Exercise brief:
Please set down the records exactly, keeping every line.

Stored items from a collection
::::::::
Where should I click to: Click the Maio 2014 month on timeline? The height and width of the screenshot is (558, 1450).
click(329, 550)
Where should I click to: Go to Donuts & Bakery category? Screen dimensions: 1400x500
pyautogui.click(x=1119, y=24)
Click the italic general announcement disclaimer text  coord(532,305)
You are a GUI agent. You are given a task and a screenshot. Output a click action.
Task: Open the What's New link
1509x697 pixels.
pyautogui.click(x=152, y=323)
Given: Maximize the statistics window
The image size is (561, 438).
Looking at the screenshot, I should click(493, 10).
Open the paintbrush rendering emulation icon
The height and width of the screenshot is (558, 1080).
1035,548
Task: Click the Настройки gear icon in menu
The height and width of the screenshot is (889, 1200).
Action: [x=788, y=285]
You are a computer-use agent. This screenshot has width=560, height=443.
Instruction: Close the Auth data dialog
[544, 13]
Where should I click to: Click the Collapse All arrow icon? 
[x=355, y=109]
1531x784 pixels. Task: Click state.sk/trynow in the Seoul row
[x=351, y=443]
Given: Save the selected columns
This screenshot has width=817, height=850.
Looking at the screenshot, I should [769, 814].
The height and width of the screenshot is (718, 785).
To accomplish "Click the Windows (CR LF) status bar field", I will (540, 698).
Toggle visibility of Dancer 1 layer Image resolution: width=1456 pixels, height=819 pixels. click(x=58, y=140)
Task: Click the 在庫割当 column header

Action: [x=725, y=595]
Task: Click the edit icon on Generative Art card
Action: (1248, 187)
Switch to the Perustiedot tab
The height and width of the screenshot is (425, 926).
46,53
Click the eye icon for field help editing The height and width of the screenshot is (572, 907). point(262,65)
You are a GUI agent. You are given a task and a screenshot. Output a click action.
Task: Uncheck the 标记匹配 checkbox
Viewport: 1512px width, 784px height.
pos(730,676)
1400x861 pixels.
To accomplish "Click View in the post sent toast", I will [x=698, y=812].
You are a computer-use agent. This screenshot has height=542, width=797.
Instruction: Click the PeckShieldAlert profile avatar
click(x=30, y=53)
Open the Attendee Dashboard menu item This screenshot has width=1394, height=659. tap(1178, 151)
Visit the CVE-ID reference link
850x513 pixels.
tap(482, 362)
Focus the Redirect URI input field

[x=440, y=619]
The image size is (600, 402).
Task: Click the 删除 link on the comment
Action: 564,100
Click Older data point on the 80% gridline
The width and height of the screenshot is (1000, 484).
::::::::
Task answer:
Where should I click to: Click the Maio 2014 month on timeline? The height and width of the screenshot is (558, 1450).
click(329, 550)
Where should I click to: Go to Donuts & Bakery category? Screen dimensions: 1400x500
pyautogui.click(x=1119, y=24)
Click the italic general announcement disclaimer text  coord(532,305)
You are a GUI agent. You are given a task and a screenshot. Output a click action.
Task: Open the What's New link
1509x697 pixels.
pyautogui.click(x=152, y=323)
Given: Maximize the statistics window
The image size is (561, 438).
Looking at the screenshot, I should click(493, 10).
Open the paintbrush rendering emulation icon
The height and width of the screenshot is (558, 1080).
1035,548
Task: Click the Настройки gear icon in menu
The height and width of the screenshot is (889, 1200).
Action: [x=788, y=285]
You are a computer-use agent. This screenshot has width=560, height=443.
Instruction: Close the Auth data dialog
[544, 13]
Where should I click to: Click the Collapse All arrow icon? 
[x=355, y=109]
1531x784 pixels. Task: Click state.sk/trynow in the Seoul row
[x=351, y=443]
Given: Save the selected columns
This screenshot has width=817, height=850.
Looking at the screenshot, I should [769, 814].
The height and width of the screenshot is (718, 785).
To accomplish "Click the Windows (CR LF) status bar field", I will (540, 698).
Toggle visibility of Dancer 1 layer Image resolution: width=1456 pixels, height=819 pixels. click(x=58, y=140)
Task: Click the 在庫割当 column header

Action: [x=725, y=595]
Task: Click the edit icon on Generative Art card
Action: (1248, 187)
Switch to the Perustiedot tab
The height and width of the screenshot is (425, 926).
46,53
Click the eye icon for field help editing The height and width of the screenshot is (572, 907). point(262,65)
You are a GUI agent. You are given a task and a screenshot. Output a click action.
Task: Uncheck the 标记匹配 checkbox
Viewport: 1512px width, 784px height.
pos(730,676)
1400x861 pixels.
To accomplish "Click View in the post sent toast", I will [x=698, y=812].
You are a computer-use agent. This screenshot has height=542, width=797.
Instruction: Click the PeckShieldAlert profile avatar
click(x=30, y=53)
Open the Attendee Dashboard menu item This screenshot has width=1394, height=659. tap(1178, 151)
Visit the CVE-ID reference link
850x513 pixels.
tap(482, 362)
Focus the Redirect URI input field

[x=440, y=619]
The image size is (600, 402).
Task: Click the 删除 link on the comment
Action: 564,100
Click Older data point on the 80% gridline
The width and height of the screenshot is (1000, 484).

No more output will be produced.